Nous sommes tous Charlie

"We must all try to be Charlie, not just today but every day," writes The New Yorker's George Packer of the real blame for the Charlie Hebdo murders (45,000 shares) after the shooting at the Paris offices of the satirical magazine. "It's not about cartoons or immigrants or the US invasion of Iraq," harmonizes CNN's Jonathan Wald. "Brilliant, cogent analysis by Packer in the @newyorker on how ideology is to blame for Paris terror attack," praises Ray Hennessey with Entrepreneur Magazine. Alessandro Speciale with Bloomberg News also notes, "Mustapha Ourrad, copy editor, was about to receive French citizenship according to Le Monde. A name to remember."

Contrast that with this opposing view by Anjem Choudary published in USA Today (10,000+ shares). "Why did France allow the tabloid to provoke Muslims? ... Muslims do not believe in the concept of freedom of expression," Choudary writes, to the outrage of thousands. "Not too often you see 'is a radical Muslim cleric' in the bio line of an op-ed," muses Nieman Lab's Joshua Benton. "Of the 1.6 billion Muslims on Earth, @USATODAY chose Anjem Choudary to write an op-ed on the Charlie Hebdo attacks," The Atlantic's Matt Ford tweets in disbelief. But Elizabeth Renzetti with Globe and Mail posits, "So this viewpoint is repulsive. Isn't that what we're defending today, the right to be repellent?"

The Onion gets it right, however, under its most poignant post yet that it's "Sadly Unclear Whether This Article Will Put Lives At Risk (44,000 shares). "They excel at maintaining their tone while expressing clear sadness and anger," reflects NOW Magazine's Jonathan Goldsbie. In a rare move, former Onion editor Joe Randazzo felt compelled to speak out: "You cannot kill an idea by murdering innocent people." (27,000+ shares).

The world over, cartoonists have been busy memorializing, and BuzzFeed compiled 20 of the most heartbreaking offerings (38,000 shares). "Picture this: An homage that will break your heart and make you want to take up drawing," predicts Samantha Dunn with the Orange County Register. There was some dispute early on over whether this most popular response was crafted by Banksy or Lucille Clerc (now seems it was Clerc), but what's incontrovertible is how strongly that illustration resonated with others, as it was reshared 88,000+ timesThe Guardian's Steve Bell sketched a take on the attacks that was also well received (23,000+ shares).

More debate arose after BuzzFeed's Rosie Gray and Ellie Hall reported that some outlets are censoring Charlie Hebdo's satirical cartoons (6,800+ shares). "Can't help but feel the gunmen got exactly what they wanted - censorship," laments Robyn Vinter at LondonlovesBusiness.com.
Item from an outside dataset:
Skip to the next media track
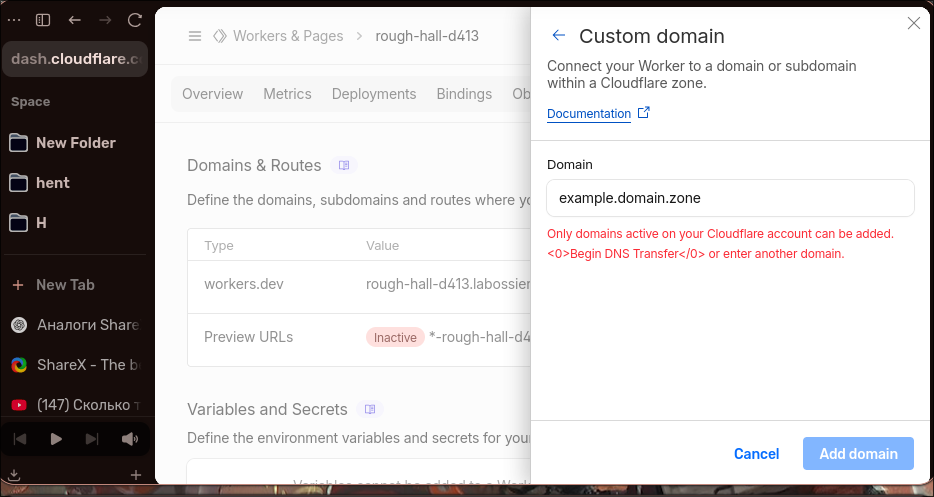coord(92,439)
For its part, the New York Times explains, "Under Times standards, we do not normally publish images or other material deliberately intended to offend religious sensibilities." The Washington Post didn't shy away from it, though. Here's the position of Andrew Griffin with The Independent : "'Letting the terrorists win' rhetoric has never worked, and never will. Oppose bullying of all kinds."

Regardless of their position on printing the images themselves, the Times is hosting Ross Douthat's case that offensive illustrations nevertheless are the blasphemy we need (8,000+ shares). Douthat writes, "if publishing something might get you slaughtered and you publish it anyway, by definition you are striking a blow for freedom." If you haven't read his piece already, please do.

Confusion abounds over the suspects arrested. Arrests reportedly have been made as the police hunt continues, and at least one suspect allegedly surrendered himself. What remains clear, Juan Cole writes, are sharpening contradictions on why al-Qaeda attacked the satirists. "Horrific murder was not pious protest defamation of religion but attempt to provoke pogrom against Muslims," Siddharth Varadarajan further elucidates. Cole's concern does not seem unfounded, as reports of attacks on French mosques mount.

The Guardian is hosting a live #WeAreCharlie evening of discussion and debate tonight with proceeds going to the families of our murdered French colleagues. While we regret to tell our London readers that tickets are already sold out, we must admit that's a beautiful thing and solidarity is wonderful. The National Union of Journalists also called for all supporters of press freedom to join a minute's silence (sorry, Americans, it's already passed). You can also find a #JeSuisCharlie gathering near you.